Self driving and racing Raspberry Pi cars: We have been modifying and troubleshooting code on our original tank bots, but this proved trickier than expected. We will soon get new cars that have different drives on the raspberry pis, and their GitHub code should work better.
We decided to focus on developing bacteria that will break down fats in fatbergs, which are large chunks of fatty waste clogging our sewers. After our first 100% successful bacterial transformation this past month, we are ready to design our genetic circuit and insert it into E coli. We have not given up on our crop antifreeze project, but are going to pursue it on the side instead.
Aside from lab and research work, our team has started planning some events for this year, such as a parent lab night, and a grade 6 lab day. We are also scoping out some local regional science fair competitions to see if we can set up an information booth to share our project and inform the public on synthetic biology. We are looking forward to a full day workshop with our mentors in February!
Bear Decoy Robot: Work has progressed well. The drive portion of the main platform has been completed and the Remote Control system is being setup. The outstanding piece of the project is a Bear cape and we are considering using synthetic hides.
Football Tackle Dummy: We finished designing the platform for this, using CAD, and have framed the base in metal. We welded the aluminum frame housing the drive system, and next we will install the gearboxes, for the electrical and control systems.
Magnetic Levitation Train project: This project was used as a prototype for learning to work with Programmable Logic Controller (PLC) systems, which are increasingly prevalent across industries. The prototype turned out really well and we are going to continue with it this coming semester.
We currently have 4 groups working in the Ted Harrison Design Thinking Club. One group is researching osteoporosis and looking to see if some of the techniques that are used in creating genetically modified organisms could be useful in slowing down degradation of bones. Another group is researching ways to manipulate the immune system to target and destroy cancer cells. The other two groups are focused on information technology; one is designing a robot that can pickup garbage, and the other is working on an app that would help students who are transitioning from high-school to post-secondary connect with potential landlords or with other students who may sell items such as textbooks and furniture.

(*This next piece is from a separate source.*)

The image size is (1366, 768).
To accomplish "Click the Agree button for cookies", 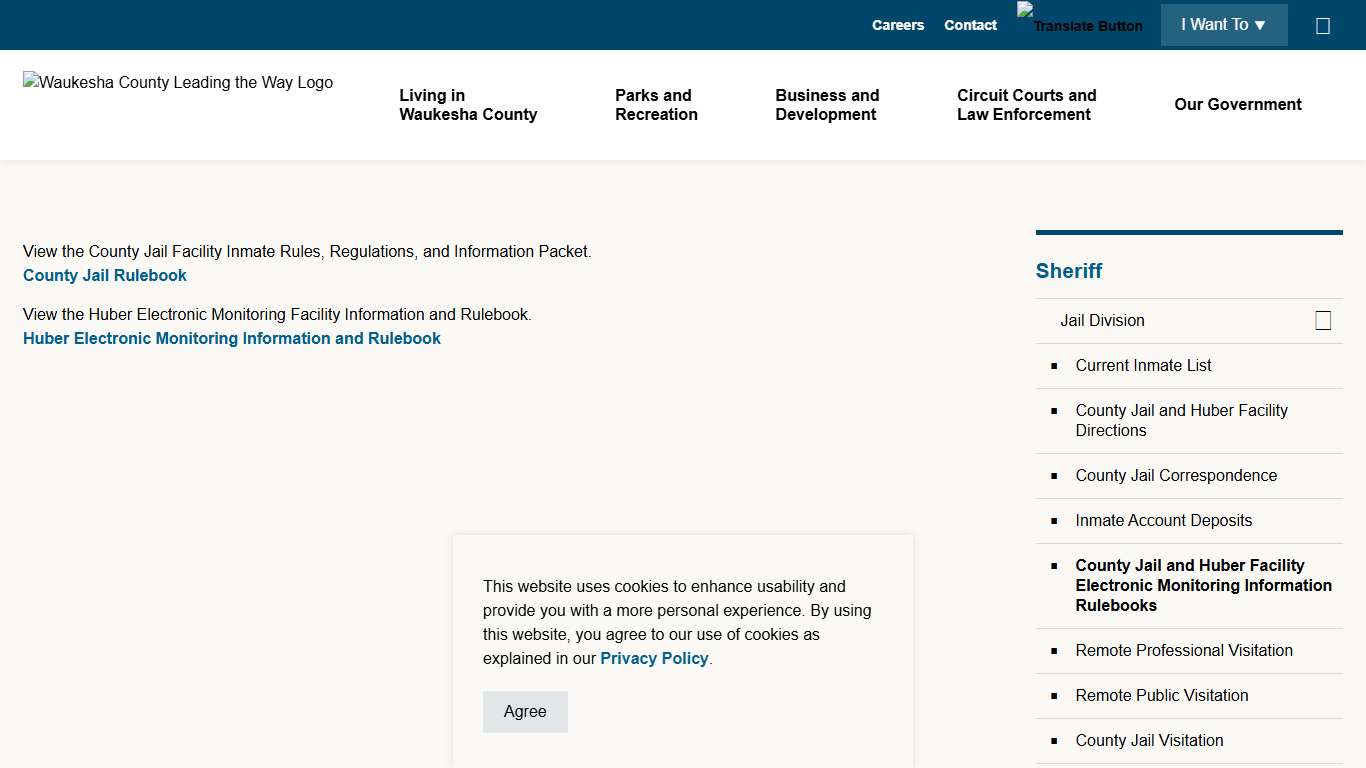I will point(525,711).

Over the last month, Nexus Robotics kicked off two key projects: the geekStarter project and FIRST Robotics competition. Over the Christmas break, the team held 2 workshops where we discussed the geekStarter project and developed requirements for our competition robot which will host the software to be developed under the geekStarter project. We learned about behavioural algorithms, and ordered training materials for behavioral programming, which some of us are currently using in preparation for design activities in late January. After the team identified the prototype robot platform, 6 team members proceeded to assemble the prototype robots with 3 robots now working and 1 robot still being debugged. We plan to start implementing the first 2 behaviours at the end of January.